You’ve made it to part five of Lecture 3, so you can probably already guess how indirect costs and neoliberal university rent-seeking shape research and its associated literature. But perhaps we can share a catharsis in one final reckoning with the context of discovery.
As Meehl puts it, “You don't know, when you look at what has surfaced, to what extent the experiments in a given domain came to be performed because of the financial and other pressures upon academicians.” Explicitly or implicitly, academic scientists have to raise funds to do their research, and such funds are scarce. Consequently, faculty will work on only what they think can be funded.
As any young investigator knows, federal funding has become competitive. Proposals at the National Science Foundation or the National Institute of Health are fiercely reviewed by other scientists and infrequently awarded. This review process means that a scientist might choose to play the odds, jumping on every academic trend and throwing their hat in every call for proposals they come across. It also means that scientists must spend their time marketing their ideas to convince their peers their work deserves one of the few rare, prestigious grants.
Meehl argues that funding scarcity also shapes the sorts of projects that people propose, forcing faculty to favor expedience over curiosity. Scientists are compelled to choose the cheapest path to a result. This means that the particular method appearing in a paper is frequently the cheapest, not the most scientifically appropriate.
Well-funded projects come with their own special problems.
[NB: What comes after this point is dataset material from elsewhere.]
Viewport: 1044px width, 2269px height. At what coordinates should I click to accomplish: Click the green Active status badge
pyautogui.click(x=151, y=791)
If a sponsored project grows too large in cost, it becomes too big to fail. If you run some field study with hundreds of staff and hundreds of thousands of participants, the massive expenditure compels you to find some evidence that your intervention did what you said it would do. Does this mean that investigators write up the results of big projects in a way to save face? Does this mean there are incentives to continue to look for evidence of results that aren’t quite there? You’ll have to be the judge when you read such papers.
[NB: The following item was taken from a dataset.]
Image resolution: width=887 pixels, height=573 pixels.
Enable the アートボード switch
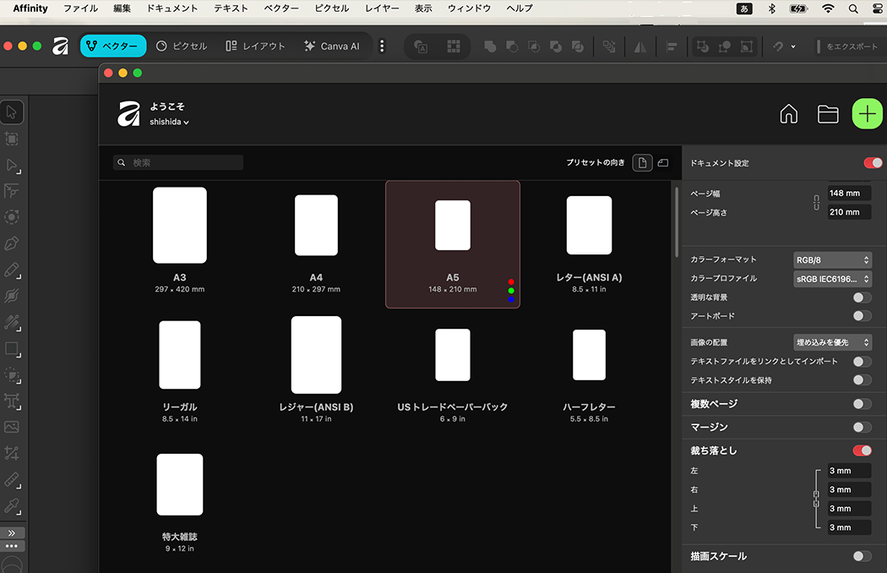(862, 316)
And what about projects that go against a party line? Are these less likely to be funded? Meehl recounts witnessing overly zealous scrutiny applied to edgier proposals that were out of favor and that scientists “feel they've got to research what the bureaucrat in Bethesda wants researched.” I know many still believe this to be true. Even such circumstantial evidence adds doubt to one’s assessment of the scientific literature.
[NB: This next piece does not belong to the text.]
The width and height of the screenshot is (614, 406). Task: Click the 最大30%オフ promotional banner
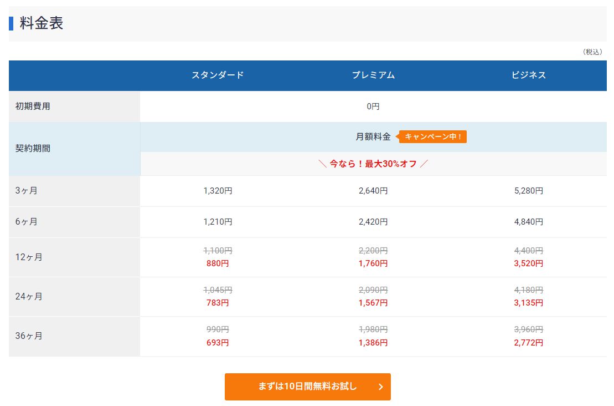373,164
Meehl doesn’t discuss this, but we obviously run into similar problems with non-governmental funding sources. Gifts from philanthropists are targeted at pet causes. Gifts from industry are dependent on industrial interests.
You might think that we should look outside the academy for less harried investigations, but industrial research, which has been growing steadily in computer science for the last decade, has its own biases. There is unquestionably a filter on the questions asked by researchers who work in industry. Industrial papers have to pass internal corporate review before being published. There have been notable blow-ups of people getting fired from industrial labs for not towing party lines.
Now, patronage has always been part of science, but there is something particularly pernicious about our contemporary model built around constant, vicious competition. As I mentioned in passing, the constant competition with peers for scarce funds means scientists are constantly marketing, and this mindless scientific marketing may be the most damaging aspect of all of this.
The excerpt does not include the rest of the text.